▶ PROMPT: Print exactly the lines that run from the first line of the material to the line containing "Given: Click the", both ends included, and skip the pictures.

▶ DATA EXTRACT:

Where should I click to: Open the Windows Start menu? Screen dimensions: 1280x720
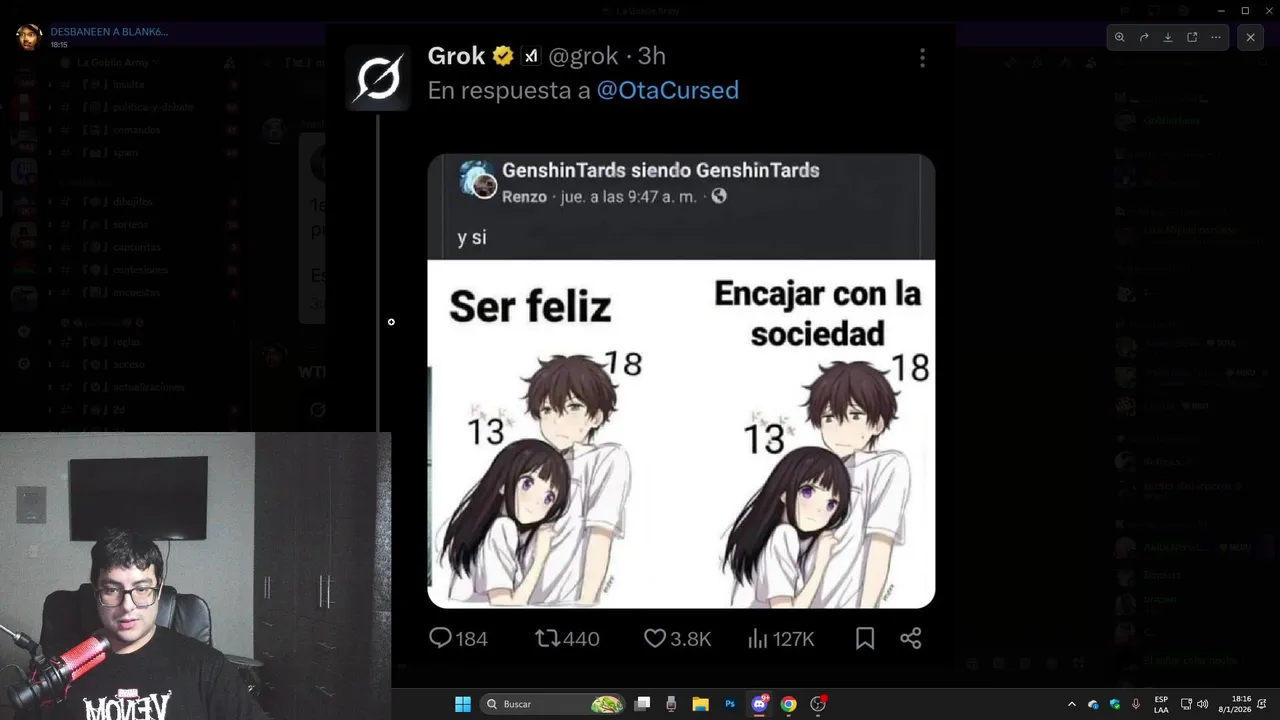pyautogui.click(x=463, y=704)
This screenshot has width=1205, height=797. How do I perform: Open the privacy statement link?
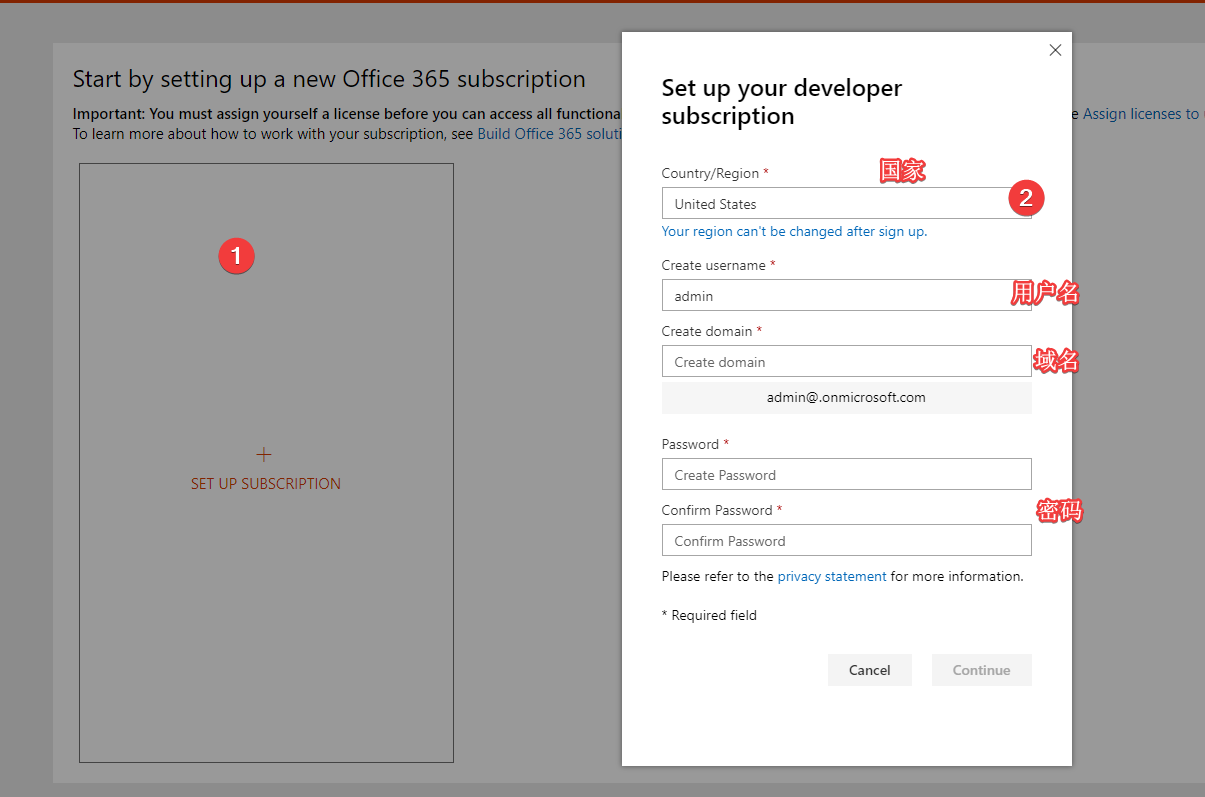point(831,577)
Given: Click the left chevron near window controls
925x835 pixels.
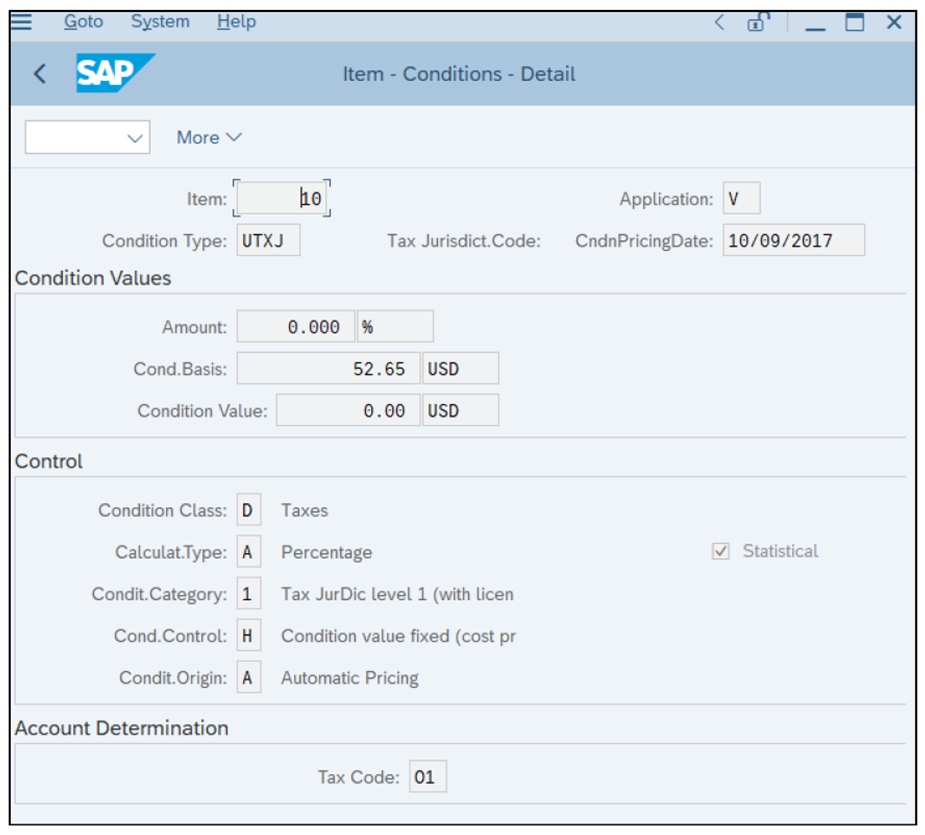Looking at the screenshot, I should [719, 22].
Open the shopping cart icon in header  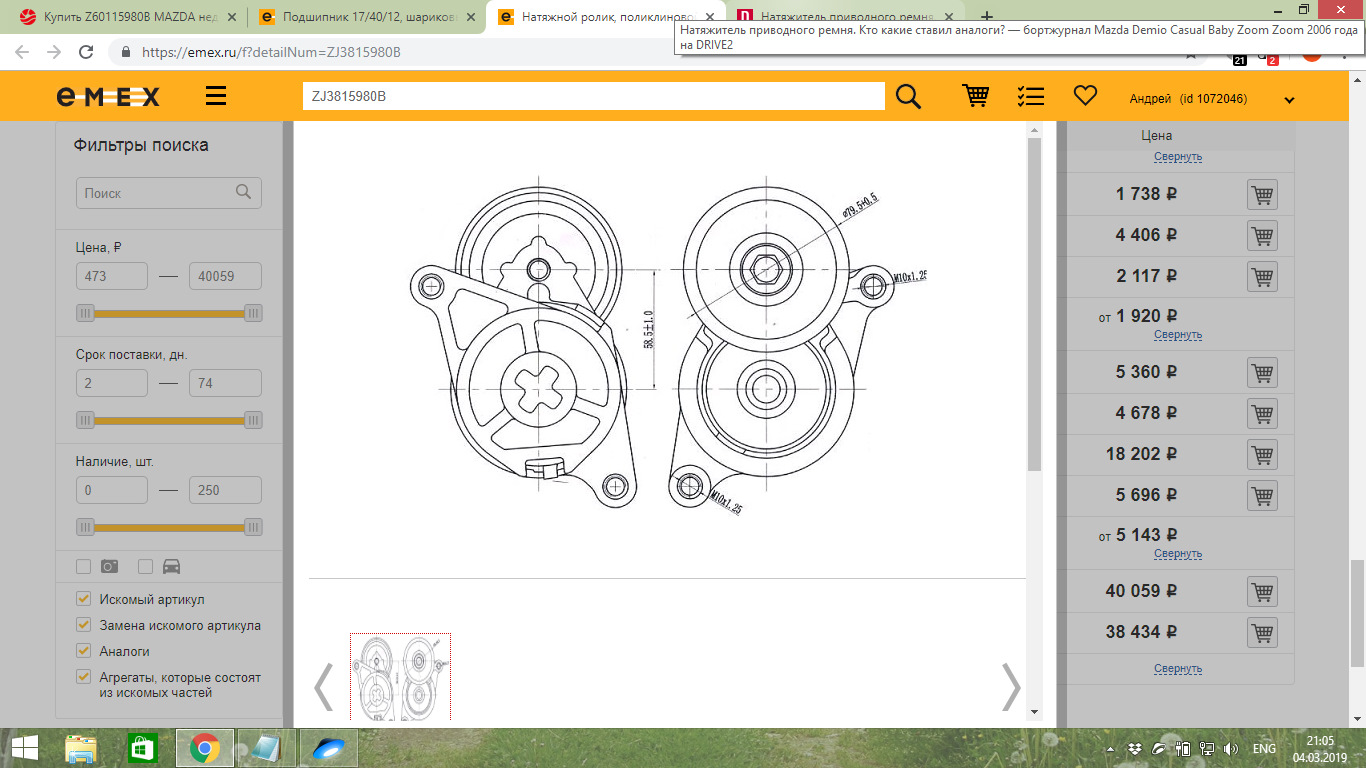tap(975, 96)
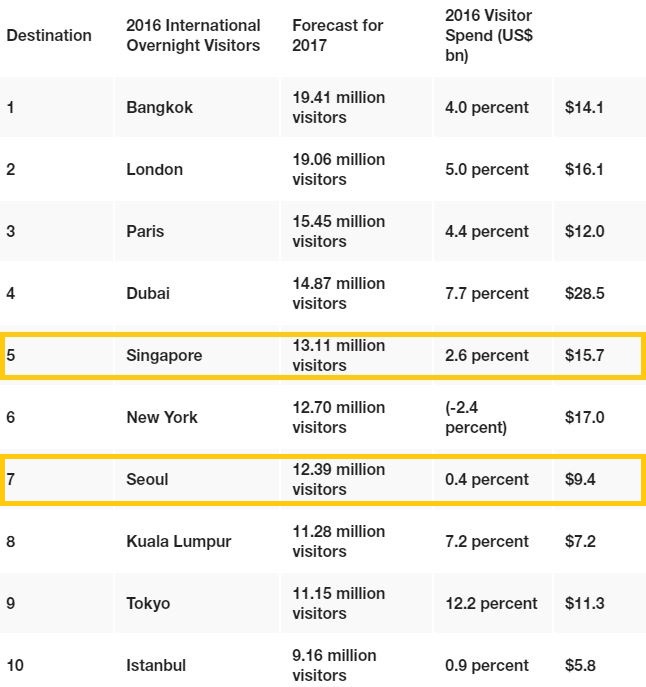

▶ OUTPUT OF THE EXERCISE:
Where should I click to: Open the Windows Start menu? Screen dimensions: 1280x720
pyautogui.click(x=463, y=704)
This screenshot has width=1205, height=797. How do I perform: Open the privacy statement link?
point(831,577)
Given: Click the left chevron near window controls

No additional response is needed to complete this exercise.